What the task requires: Print every record below exactly as written.

[Collected data]
***

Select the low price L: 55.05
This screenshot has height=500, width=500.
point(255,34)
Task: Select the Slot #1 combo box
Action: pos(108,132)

***

Result of the task:
Select the low price L: 55.05
This screenshot has height=500, width=500.
point(255,34)
Task: Select the Slot #1 combo box
Action: pos(108,132)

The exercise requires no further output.